--- START ---

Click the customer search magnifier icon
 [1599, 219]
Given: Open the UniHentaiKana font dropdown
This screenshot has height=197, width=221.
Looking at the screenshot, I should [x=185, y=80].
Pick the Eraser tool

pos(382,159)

--- END ---

EXERCISE REQUIREMENTS
Render the records above as a Markdown table with the columns No. and Record. Put each non-blank line in its own numbered row.

WRITTEN ANSWER
| No. | Record |
|---|---|
| 1 | Click the customer search magnifier icon |
| 2 |  [1599, 219] |
| 3 | Given: Open the UniHentaiKana font dropdown |
| 4 | This screenshot has height=197, width=221. |
| 5 | Looking at the screenshot, I should [x=185, y=80]. |
| 6 | Pick the Eraser tool |
| 7 | pos(382,159) |